Why do prostate cancers stop responding to hormone therapy?

For people with advanced prostate cancer, hormone therapy can slow the disease and extend life. But for many, the cancer eventually finds a way to resist treatment leaving patients facing uncertainty and fewer options.

Dr Luke Gaughan and his team have had their work on prostate cancer, supported by PCR, published in two papers in the Journal of Clinical Investigation. Their research has revealed a new protein target that could offer hope of new treatments and insight into why some advanced prostate cancers still respond to treatment

We are incredibly proud of what Dr Luke Gaughan and the team have achieved during their time with PCR. This research lays the groundwork for new drugs that could block the production of androgen receptor variants (ARVs) helping to prevent resistance to hormone therapy and improve outcomes for people with prostate cancer.

Why does hormone therapy stop working?


Hormone therapy is one of the main treatments for prostate cancer but it will stop working for nearly all patients. Hormone therapy works by stopping the androgen receptor (AR) from telling cancer cells to grow. The outside of the AR acts as a switch. When the switch is on, the AR tells cancer to grow. The switch is turned on by male hormones and turned off by hormone therapy.

A major reason for treatment resistance is the production of shortened versions of the AR called androgen receptor variants (ARVs). ARVs don’t have a switch so they are always on and it means that hormone therapy can’t work on them.

Their PCR-funded project


Dr Luke Gaughan and his team were exploring how ARVs are made and how to stop this process. If we could prevent the production of ARVs then we could keep hormone therapy working for longer and for more patients.

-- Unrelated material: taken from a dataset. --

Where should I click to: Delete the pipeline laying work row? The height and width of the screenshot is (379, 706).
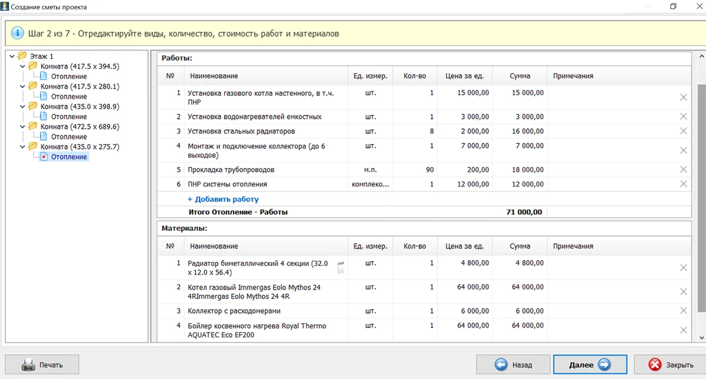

Could a new target offer hope for treatment-resistant cancer?


The team discovered a protein called TRA2B plays a key role in the production of ARVs and in particular one called AR-V7 which stays active during hormone therapy.

The researchers found that when TRA2B levels were high, prostate cancer cells made more AR-V7, grew faster and patients had worse outcomes. When the levels were reduced or blocked by the researchers in the lab, cancer cells grew more slowly.

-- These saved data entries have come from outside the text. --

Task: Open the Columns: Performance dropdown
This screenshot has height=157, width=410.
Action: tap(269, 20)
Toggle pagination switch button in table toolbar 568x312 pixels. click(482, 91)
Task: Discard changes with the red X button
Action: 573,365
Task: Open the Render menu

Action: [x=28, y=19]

Targeting TRA2B could offer a new way to treat men whose prostate cancer no longer responds to current hormone therapy, improve patient outcomes and bring renewed hope to people who have few treatment options.

Read the full paper

Why do some prostate cancers still respond to hormone therapy?

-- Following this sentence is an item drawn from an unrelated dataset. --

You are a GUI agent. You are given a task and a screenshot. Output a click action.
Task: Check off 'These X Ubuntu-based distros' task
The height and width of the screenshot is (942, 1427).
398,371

Treatment-resistant cancers behave in different ways but we don’t fully understand why.

The researchers decided to look at tumour samples from men with advanced prostate cancer and compared those with mutations in the AR gene and those without mutations. They also measured how much AR-V7 each tumour produced and how the men responded to hormone therapy.

They found that men with mutations in the AR gene produced much lower levels of AR-V7, responded better to new hormone therapies, and lived longer than those without mutations. This shows that cancers with AR gene mutations are still dependent on the longer form of the AR and therefore still respond to hormone therapies that target it.

The researchers believe that measuring a person’s AR-V7 levels and checking whether they mutations in the AR gene could help doctors decide which treatments will work best for their individual cancer. This could mean more personalised and effective treatments and mean men can avoid unnecessary side-effects from treatments that won’t work for their cancer.